§ Source information
▽

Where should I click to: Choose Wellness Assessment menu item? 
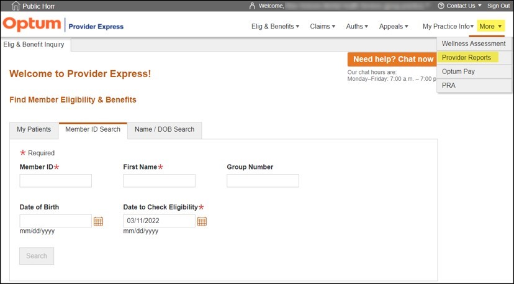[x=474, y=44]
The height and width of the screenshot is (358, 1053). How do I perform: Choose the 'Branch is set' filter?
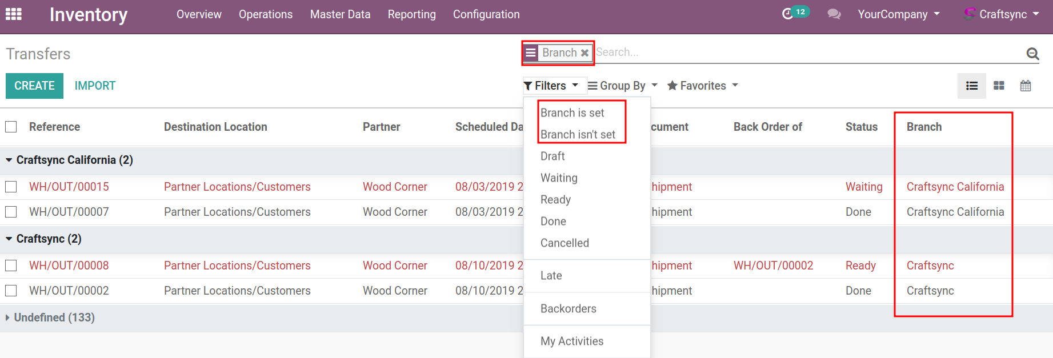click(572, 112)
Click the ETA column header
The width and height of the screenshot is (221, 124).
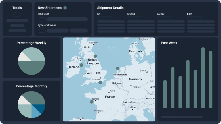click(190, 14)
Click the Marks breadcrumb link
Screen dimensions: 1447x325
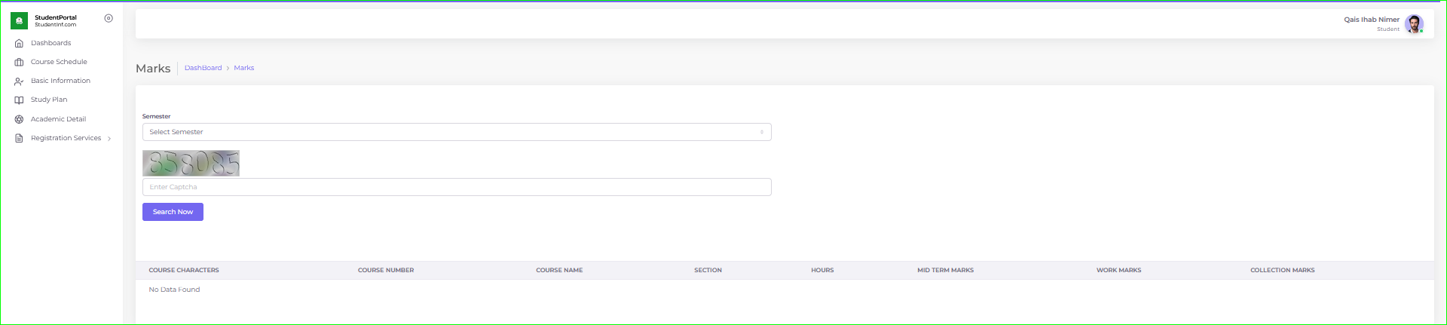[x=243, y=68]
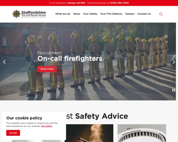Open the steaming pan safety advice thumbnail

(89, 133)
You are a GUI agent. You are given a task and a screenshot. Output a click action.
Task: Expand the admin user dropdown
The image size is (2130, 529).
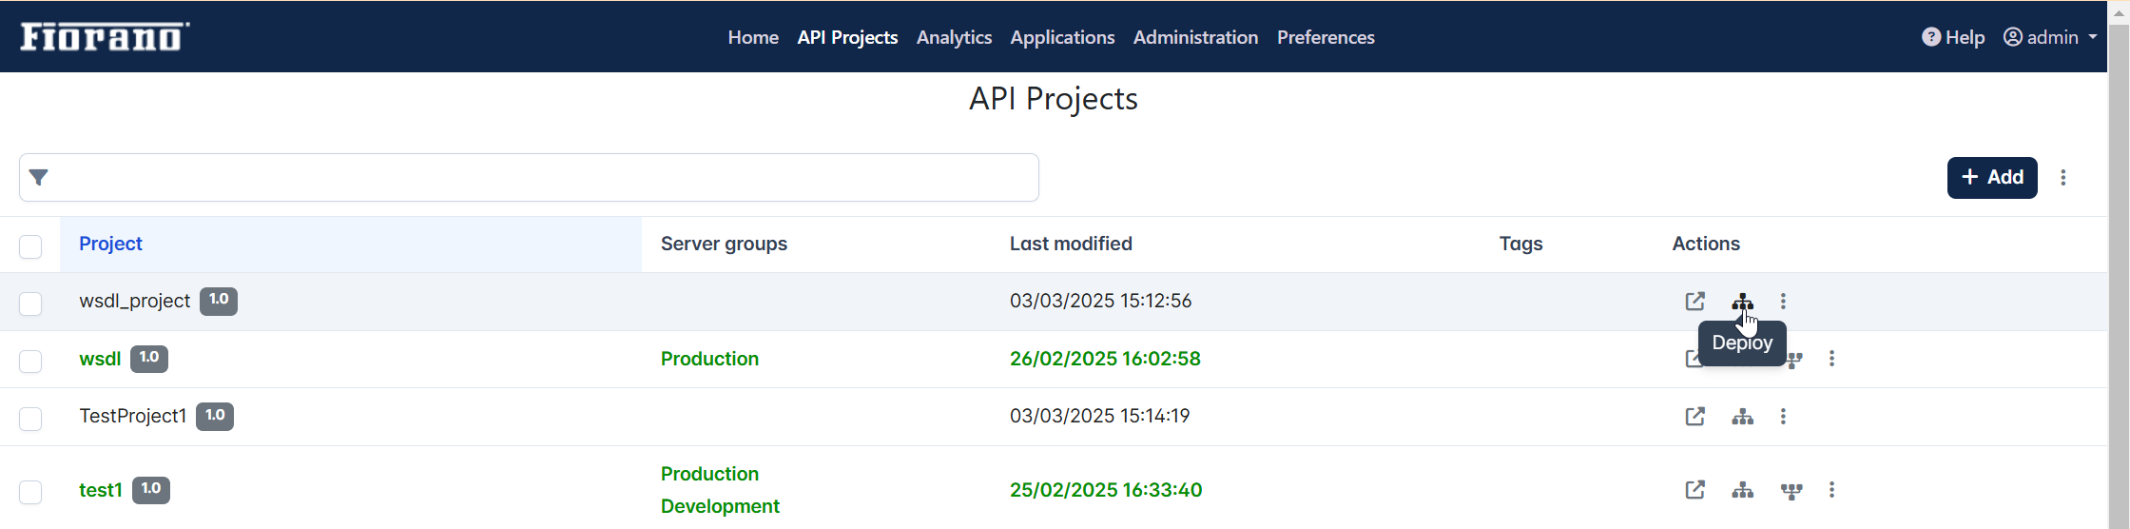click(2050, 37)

△

Write out the listing above exactly as it stands, pictures excluded.

§ The completed task
Where should I click to: Choose Wellness Assessment menu item? 
[x=474, y=44]
The height and width of the screenshot is (358, 1053). How do I perform: Choose the 'Branch is set' filter?
click(572, 112)
Click the ETA column header
The width and height of the screenshot is (221, 124).
click(190, 14)
Click the Marks breadcrumb link
Screen dimensions: 1447x325
[x=243, y=68]
Open the steaming pan safety advice thumbnail

(89, 133)
You are a GUI agent. You are given a task and a screenshot. Output a click action.
Task: Expand the admin user dropdown
The image size is (2130, 529).
click(2050, 37)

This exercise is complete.